The results JSON file name should start with submission-
and the content should be structured like this:
{
"system": "Pick a name for your system",
"predictions": [
{ "train": "what you trained on", # e.g. "X-GENRE-train (train split)"
"test": "what you evaluated on", # should be "en-ginco"
"predictions": [....] # The length of predictions should match the length of test data
},
],
# Additional information, e.g. fine-tuning params:
"model": "EMBEDDIA/crosloengual-bert",
"lr": "4e-5",
"epoch": "15"
}
All submission JSON files should be saved in a submissions
directory inside the directory for your system. They will be evaluated against the datasets in the data/datasets
directory.
It is highly encouraged that you also provide additional information about your system in a README file, and that you provide the code used for the classification with the system.
Micro and Macro F1 scores will be used to evaluate and compare systems.

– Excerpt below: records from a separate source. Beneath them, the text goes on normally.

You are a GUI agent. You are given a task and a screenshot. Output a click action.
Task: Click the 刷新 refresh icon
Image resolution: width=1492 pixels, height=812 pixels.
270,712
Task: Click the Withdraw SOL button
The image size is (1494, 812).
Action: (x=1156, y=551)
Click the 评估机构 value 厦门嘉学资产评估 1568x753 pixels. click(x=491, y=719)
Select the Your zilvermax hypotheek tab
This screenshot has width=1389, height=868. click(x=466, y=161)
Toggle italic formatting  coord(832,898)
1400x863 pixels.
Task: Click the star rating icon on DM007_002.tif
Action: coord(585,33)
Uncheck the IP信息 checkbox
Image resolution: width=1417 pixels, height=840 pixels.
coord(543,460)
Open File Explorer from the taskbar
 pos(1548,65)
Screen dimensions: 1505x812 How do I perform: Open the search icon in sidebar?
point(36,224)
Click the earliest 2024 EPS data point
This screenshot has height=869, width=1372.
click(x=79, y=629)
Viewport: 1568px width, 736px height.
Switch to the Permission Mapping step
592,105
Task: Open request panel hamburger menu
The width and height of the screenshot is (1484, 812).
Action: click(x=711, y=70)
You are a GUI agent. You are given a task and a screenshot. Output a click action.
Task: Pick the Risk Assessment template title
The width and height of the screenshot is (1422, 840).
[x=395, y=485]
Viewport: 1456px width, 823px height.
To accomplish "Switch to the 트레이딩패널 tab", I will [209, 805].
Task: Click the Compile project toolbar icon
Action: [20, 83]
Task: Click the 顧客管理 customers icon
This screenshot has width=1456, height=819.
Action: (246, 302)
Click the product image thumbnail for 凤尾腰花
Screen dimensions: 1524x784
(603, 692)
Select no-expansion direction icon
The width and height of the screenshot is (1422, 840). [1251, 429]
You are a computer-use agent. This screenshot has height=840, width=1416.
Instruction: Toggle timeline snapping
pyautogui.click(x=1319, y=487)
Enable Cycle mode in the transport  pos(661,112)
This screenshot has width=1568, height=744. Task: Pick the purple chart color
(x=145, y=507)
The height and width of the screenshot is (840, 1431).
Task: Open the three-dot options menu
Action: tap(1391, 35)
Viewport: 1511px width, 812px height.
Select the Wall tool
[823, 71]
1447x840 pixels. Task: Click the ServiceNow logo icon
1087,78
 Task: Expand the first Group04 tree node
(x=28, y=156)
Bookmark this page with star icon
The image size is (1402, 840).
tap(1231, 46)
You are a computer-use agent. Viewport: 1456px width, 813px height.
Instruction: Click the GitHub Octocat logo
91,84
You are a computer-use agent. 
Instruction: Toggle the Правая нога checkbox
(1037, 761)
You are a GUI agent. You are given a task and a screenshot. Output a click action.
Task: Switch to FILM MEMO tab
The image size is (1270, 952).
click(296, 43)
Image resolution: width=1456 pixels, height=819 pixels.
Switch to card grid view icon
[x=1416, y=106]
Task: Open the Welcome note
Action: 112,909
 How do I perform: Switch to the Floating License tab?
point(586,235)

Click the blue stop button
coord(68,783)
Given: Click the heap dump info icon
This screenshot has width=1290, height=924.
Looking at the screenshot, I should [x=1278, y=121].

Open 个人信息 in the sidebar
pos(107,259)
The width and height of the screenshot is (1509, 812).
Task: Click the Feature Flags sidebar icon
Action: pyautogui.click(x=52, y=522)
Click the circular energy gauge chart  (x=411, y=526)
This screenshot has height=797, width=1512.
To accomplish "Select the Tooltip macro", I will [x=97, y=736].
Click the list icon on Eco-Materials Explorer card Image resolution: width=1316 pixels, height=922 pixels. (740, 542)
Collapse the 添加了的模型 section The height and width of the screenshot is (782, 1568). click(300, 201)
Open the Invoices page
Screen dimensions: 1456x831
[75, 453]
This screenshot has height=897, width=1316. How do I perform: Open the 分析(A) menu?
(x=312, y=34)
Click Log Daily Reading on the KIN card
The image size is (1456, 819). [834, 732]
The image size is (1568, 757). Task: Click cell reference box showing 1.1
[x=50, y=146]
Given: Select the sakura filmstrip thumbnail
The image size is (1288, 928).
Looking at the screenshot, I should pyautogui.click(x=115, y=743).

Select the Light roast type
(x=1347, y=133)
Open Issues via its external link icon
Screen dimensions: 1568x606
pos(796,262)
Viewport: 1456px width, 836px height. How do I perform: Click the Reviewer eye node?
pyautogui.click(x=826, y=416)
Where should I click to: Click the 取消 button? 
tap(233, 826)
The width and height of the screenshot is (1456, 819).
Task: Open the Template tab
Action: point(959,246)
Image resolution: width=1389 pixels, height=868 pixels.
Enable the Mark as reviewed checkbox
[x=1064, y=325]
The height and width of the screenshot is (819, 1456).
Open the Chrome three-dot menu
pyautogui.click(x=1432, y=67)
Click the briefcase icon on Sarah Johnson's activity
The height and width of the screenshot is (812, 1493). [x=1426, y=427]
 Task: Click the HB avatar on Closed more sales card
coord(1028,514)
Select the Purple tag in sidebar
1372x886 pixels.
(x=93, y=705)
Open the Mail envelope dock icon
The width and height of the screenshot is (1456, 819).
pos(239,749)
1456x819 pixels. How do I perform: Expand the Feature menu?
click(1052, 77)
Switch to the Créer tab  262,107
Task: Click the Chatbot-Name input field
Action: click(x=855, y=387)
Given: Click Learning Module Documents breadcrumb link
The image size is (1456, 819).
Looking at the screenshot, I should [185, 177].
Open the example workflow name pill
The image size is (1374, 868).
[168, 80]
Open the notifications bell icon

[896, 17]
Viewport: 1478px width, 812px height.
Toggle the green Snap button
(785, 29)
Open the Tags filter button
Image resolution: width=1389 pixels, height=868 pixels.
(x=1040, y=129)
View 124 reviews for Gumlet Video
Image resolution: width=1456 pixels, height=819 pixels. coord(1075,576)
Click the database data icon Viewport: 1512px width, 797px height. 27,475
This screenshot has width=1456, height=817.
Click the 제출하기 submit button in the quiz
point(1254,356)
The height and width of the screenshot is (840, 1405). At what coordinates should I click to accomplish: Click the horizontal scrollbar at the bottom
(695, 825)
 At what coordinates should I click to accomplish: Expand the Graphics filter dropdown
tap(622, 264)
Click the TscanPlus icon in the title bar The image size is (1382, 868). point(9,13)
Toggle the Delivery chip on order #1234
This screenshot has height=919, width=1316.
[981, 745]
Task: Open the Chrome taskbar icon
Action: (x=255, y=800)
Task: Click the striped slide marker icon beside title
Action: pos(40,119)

The submissions are evaluated using the following code with the path to the submissions directory (e.g., systems/dummy-classifier/submissions
) as the argument. The log file is to be saved in the relevant system directory:
python eval.py "submission-path" > systems/dummy-classifier/evaluation.log
The code produces:
- a JSON file with the results of all tested models:
results/results.json
- a table with the results, e.g.
results/results-en-ginco.md